Introduction
La méritocratie est un idéal d'organisation sociale et politique qui postule que les individus doivent atteindre des positions sociales en fonction de leurs mérites propres, et non de leur origine sociale, de leur richesse ou de leurs relations. Elle repose sur la croyance que la justice distributive est atteinte lorsque les plus talentueux et travailleurs sont récompensés, favorisant ainsi l'efficacité et l'équité. Ce concept, à la fois descriptif et normatif, influence profondément les démocraties modernes et leurs systèmes éducatifs et économiques.
Description
Dans une méritocratie pure, l'accès aux postes de responsabilité, aux formations prestigieuses et aux rémunérations élevées est déterminé par des critères objectifs de compétence et d'effort. Les mécanismes typiques incluent les concours, les évaluations standardisées, les revues par les pairs et les performances mesurables.

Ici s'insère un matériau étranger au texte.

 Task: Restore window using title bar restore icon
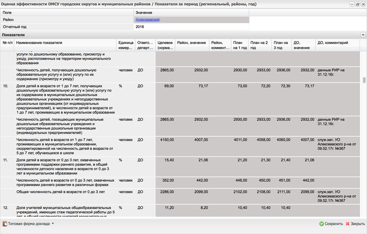(357, 4)
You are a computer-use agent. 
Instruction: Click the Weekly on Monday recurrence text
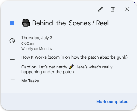point(37,49)
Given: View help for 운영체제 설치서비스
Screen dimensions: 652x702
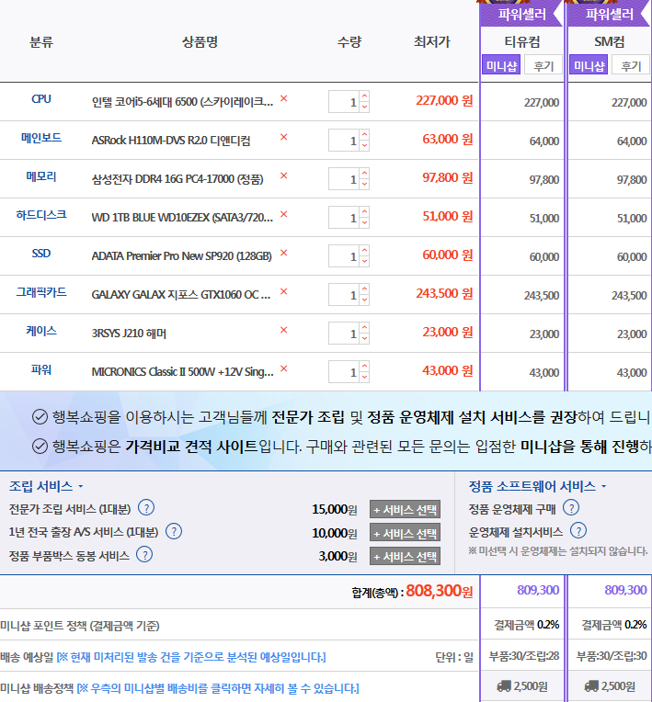Looking at the screenshot, I should [x=578, y=530].
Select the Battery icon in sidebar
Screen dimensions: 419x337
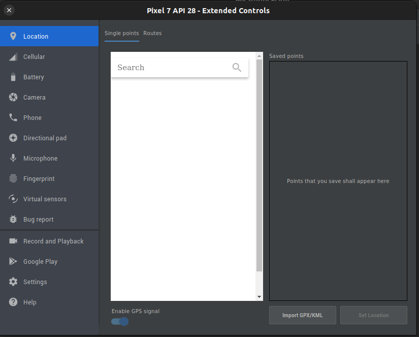pyautogui.click(x=13, y=77)
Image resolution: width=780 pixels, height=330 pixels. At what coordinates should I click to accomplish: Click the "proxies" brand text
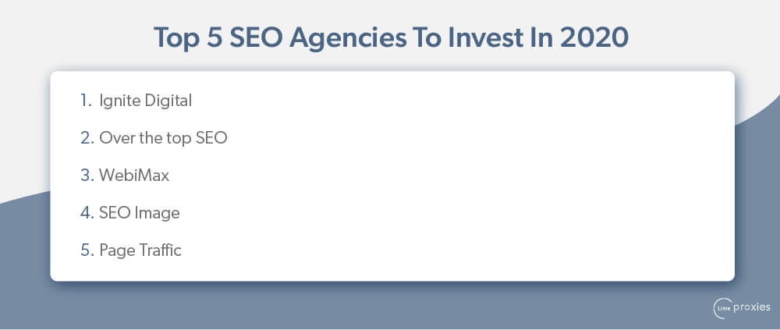click(752, 307)
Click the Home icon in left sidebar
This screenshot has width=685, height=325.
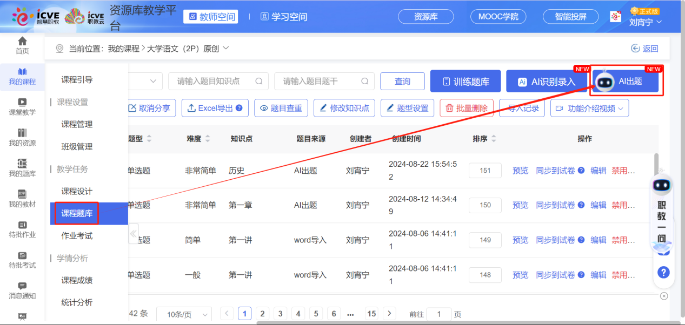(22, 42)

L'idée sous-jacente est double : elle vise à maximiser l'efficacité collective en plaçant les personnes les plus compétentes aux postes clés, et à instaurer une forme de justice sociale en permettant à chacun de s'élever par son travail. Cependant, la définition du 'mérite' (est-ce l'intelligence, la persévérance, la créativité ?) et les conditions de son évaluation font l'objet de vifs débats.
Histoire
Le terme 'méritocratie' a été forgé de manière péjorative par le sociologue britannique Michael Young dans son essai satirique 'The Rise of the Meritocracy' (1958), qui dépeignait une dystopie où une élite, se croyant légitime par son mérite, devient arrogante et oppressante. Cependant, l'idée est bien plus ancienne. Elle trouve des racines dans la philosophie confucéenne, qui prônait la sélection des fonctionnaires par examens impériaux dès la dynastie Sui (VIe siècle). En Occident, les Lumières et la Révolution française ont promu l'idée de carrière ouverte aux talents, contre les privilèges de l'Ancien Régime. Au XXe siècle, la méritocratie devient un pilier des sociétés démocratiques et capitalistes, notamment avec le développement massif de l'enseignement supérieur et de la fonction publique fondée sur le concours.
Caracteristiques
1. **Sélection par la performance** : Accès aux positions via des épreuves ou évaluations supposées neutres et objectives. 2. **Mobilité sociale théorique** : L'ascenseur social doit fonctionner par le travail et le talent, indépendamment de l'origine. 3. **Légitimation par le mérite** : L'autorité et les inégalités sont justifiées par le fait que les mieux placés l'ont 'mérité'. 4. **Croyance en l'égalité des chances** : Prérequis essentiel, supposant que tous partent avec les mêmes chances de développer leur mérite. 5. **Focus sur l'individu** : La réussite ou l'échec est largement attribué à l'effort et aux capacités personnelles, minimisant le rôle des structures sociales. 6. **Ambivalence** : Elle peut être un moteur de progrès et de justice, mais aussi générer une pression intense, une tyrannie du résultat et une nouvelle forme d'inégalité légitimée.
Importance
La méritocratie est un mythe fondateur central des sociétés contemporaines. Elle structure les systèmes éducatifs (concours, diplômes), les marchés du travail et le discours politique. Son importance réside dans sa promesse de justice et d'efficacité, qui offre une narrative puissante pour accepter les inégalités. Cependant, elle fait l'objet de critiques majeures. Les sociologues (comme Pierre Bourdieu) montrent que le 'mérite' est souvent corrélé au capital culturel et économique hérité, reproduisant ainsi les inégalités sous une forme masquée. La 'méritocratie' peut alors devenir une idéologie qui justifie les privilèges d'une élite éduquée et délégitime les perdants du système. Le débat actuel porte sur la façon de créer une véritable égalité des chances et sur les limites d'un système qui, poussé à l'extrême, peut être socialement clivant et psychologiquement néfaste.